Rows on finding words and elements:
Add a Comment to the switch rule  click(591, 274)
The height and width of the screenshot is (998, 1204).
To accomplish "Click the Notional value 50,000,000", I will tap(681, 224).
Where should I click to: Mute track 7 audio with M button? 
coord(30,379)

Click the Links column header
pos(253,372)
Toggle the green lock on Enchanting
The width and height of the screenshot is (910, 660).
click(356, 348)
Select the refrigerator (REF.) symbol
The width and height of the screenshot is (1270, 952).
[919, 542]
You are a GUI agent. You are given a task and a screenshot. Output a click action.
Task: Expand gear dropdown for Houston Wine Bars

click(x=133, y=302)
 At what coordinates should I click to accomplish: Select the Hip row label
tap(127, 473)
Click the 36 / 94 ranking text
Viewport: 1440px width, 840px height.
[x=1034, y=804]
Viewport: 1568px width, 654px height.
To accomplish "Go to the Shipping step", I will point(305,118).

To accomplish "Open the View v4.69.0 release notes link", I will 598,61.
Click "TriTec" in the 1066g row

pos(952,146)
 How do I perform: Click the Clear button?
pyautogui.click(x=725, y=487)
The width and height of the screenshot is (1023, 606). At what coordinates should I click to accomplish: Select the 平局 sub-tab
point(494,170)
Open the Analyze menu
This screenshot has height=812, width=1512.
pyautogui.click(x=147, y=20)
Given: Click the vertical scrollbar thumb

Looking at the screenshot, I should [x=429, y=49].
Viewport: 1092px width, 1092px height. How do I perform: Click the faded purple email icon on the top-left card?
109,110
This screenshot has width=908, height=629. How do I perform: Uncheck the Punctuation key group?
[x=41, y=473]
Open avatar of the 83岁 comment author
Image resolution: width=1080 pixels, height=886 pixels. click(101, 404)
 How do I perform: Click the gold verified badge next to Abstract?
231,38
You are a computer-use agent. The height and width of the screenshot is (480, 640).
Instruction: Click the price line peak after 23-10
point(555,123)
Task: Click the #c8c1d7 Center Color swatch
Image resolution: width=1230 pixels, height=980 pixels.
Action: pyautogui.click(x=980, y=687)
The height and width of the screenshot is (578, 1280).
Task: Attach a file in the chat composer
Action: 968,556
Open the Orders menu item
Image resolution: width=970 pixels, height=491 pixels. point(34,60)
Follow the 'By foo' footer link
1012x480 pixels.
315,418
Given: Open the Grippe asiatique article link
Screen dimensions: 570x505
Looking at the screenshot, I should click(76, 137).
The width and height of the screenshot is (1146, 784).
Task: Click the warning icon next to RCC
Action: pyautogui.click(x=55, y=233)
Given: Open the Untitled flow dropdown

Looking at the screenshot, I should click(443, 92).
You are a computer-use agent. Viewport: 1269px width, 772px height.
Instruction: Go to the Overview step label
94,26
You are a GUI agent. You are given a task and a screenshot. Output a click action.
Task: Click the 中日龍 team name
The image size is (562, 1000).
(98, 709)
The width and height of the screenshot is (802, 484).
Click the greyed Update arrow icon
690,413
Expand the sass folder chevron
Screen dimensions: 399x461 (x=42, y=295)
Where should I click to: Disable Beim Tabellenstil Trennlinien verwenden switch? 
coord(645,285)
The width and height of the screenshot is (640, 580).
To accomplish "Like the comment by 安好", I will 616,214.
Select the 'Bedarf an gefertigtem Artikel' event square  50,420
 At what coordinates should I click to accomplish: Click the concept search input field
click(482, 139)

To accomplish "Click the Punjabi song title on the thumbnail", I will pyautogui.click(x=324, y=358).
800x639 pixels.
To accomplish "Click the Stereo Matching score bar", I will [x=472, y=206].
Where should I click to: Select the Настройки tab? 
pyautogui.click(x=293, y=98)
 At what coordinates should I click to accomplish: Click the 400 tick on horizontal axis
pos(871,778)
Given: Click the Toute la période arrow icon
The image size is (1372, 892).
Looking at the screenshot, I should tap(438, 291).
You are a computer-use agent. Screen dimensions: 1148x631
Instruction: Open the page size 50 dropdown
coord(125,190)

**Task directions:**
Print the rows again without any change, starting with the line that contains "Select the 'Bedarf" and continuing through the last of the rows.

**Answer in full:**
Select the 'Bedarf an gefertigtem Artikel' event square  50,420
 At what coordinates should I click to accomplish: Click the concept search input field
click(482, 139)

To accomplish "Click the Punjabi song title on the thumbnail", I will pyautogui.click(x=324, y=358).
800x639 pixels.
To accomplish "Click the Stereo Matching score bar", I will [x=472, y=206].
Where should I click to: Select the Настройки tab? 
pyautogui.click(x=293, y=98)
 At what coordinates should I click to accomplish: Click the 400 tick on horizontal axis
pos(871,778)
Given: Click the Toute la période arrow icon
The image size is (1372, 892).
Looking at the screenshot, I should tap(438, 291).
You are a computer-use agent. Screen dimensions: 1148x631
Instruction: Open the page size 50 dropdown
coord(125,190)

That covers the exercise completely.